**Qué se pide:** Por favor, indica qué se escenifica con mayor fidelidad en la plaza de toros según la percepción que el periodista ilustre le resumió al autor de la crónica.

**Crónica proporcionada:**
Al lector accidental le puede extrañar el título de esta crónica, pero no tanto a quien conozca las inquietudes del cronista. La Aste Nagusia, como todo fenómeno festivo, es un leal reflejo de la sociedad de la que surge. En sus crónicas, el autor dedica todos los años algún comentario mordaz a las corridas de toros, más por la opereta social que las rodea que por el espectáculo taurino propiamente. El año pasado, un periodista ilustre en su reputación profesional y cercano en su cultura a la condición de polígrafo, me resumió de forma sentenciosa una original percepción de lo taurino: la plaza de toros es uno de los lugares donde se escenifica con mayor fidelidad... ¡la lucha de clases!

¿Quién es esa gente que merece una negrita en el coso taurino, pero nunca una noticia en las páginas de economía o sociedad?

Pues algo hay de verdad. En la plaza de toros conviven, con mayor cercanía que en ningún otro emplazamiento, todos los estamentos sociales: desde los humildes empleados del coso, que consiguen un sobresueldo mediante este escuálido trabajo temporal, hasta los más eximios financieros. Se cruzan tasqueros y grandes empresarios, obesas y modelos, plumillas y presidentes de grupos de comunicación, banderilleros y ejecutivas de cuentas.

La plaza, además, agavilla a las distintas promociones de potentados. A las clases emergentes que generan la construcción o el latrocinio se les une la aristocracia industrial que procede del siglo XIX. En algunos medios informativos, inclinados a los morbosos ecos de sociedad, se publican minuciosas relaciones de los asistentes a las distintas corridas de la feria. Por allí asoman, como venidos desde un túnel del tiempo, esos apellidos indeleblemente unidos a los orígenes de la industrialización vizcaína. Uno lee las crónicas sociales de estos días y parece que está leyendo un libro de historia económica de Vizcaya. En la prensa asoman apellidos de abolengo que a uno le suenan, más que nada, por sus lecturas de historia local: unos son muy largos, otros son muy cortos; unos ostentan rancia ascendencia germánica, otros telúrica raigambre euskaldun, pero cuidada grafía castellana.

[Entradas guardadas]
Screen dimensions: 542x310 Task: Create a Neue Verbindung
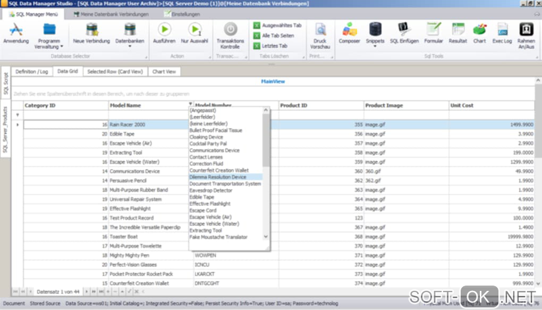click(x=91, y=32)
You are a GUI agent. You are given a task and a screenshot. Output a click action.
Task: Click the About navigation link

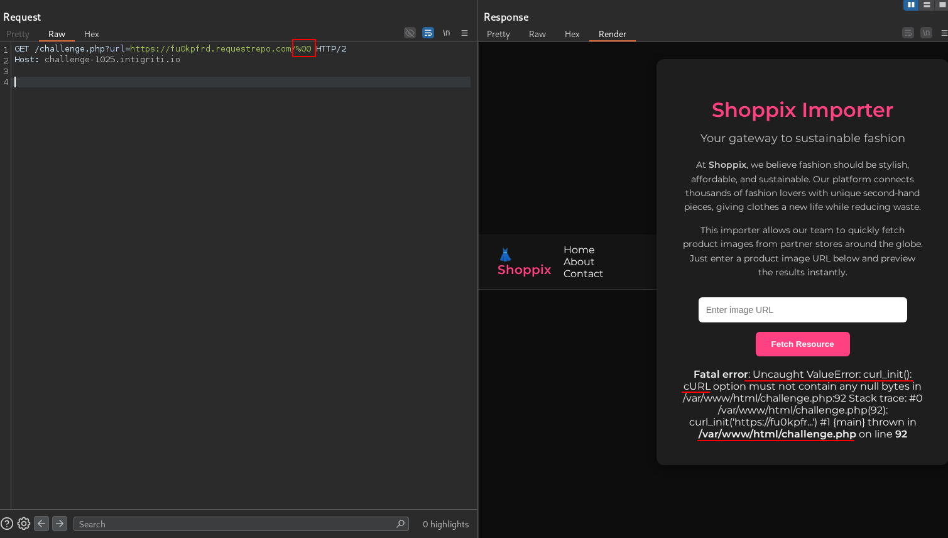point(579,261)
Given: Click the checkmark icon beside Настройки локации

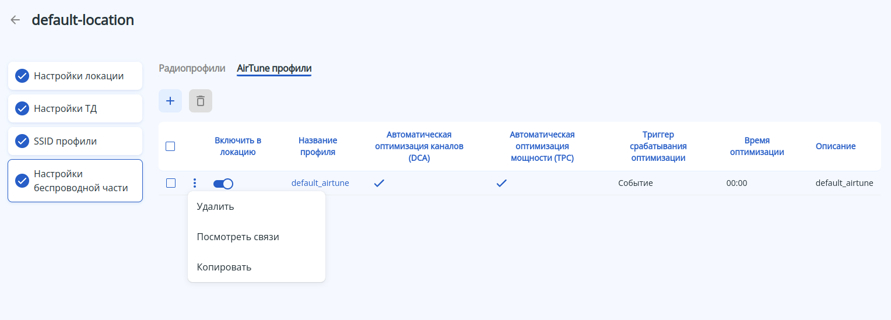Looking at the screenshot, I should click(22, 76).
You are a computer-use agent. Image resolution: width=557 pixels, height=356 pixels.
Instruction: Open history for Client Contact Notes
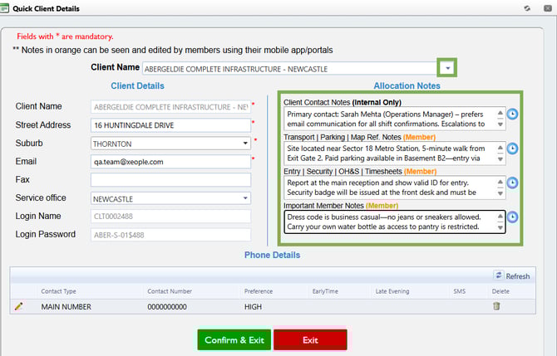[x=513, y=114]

**Espacio de respuesta:** La lucha de clases.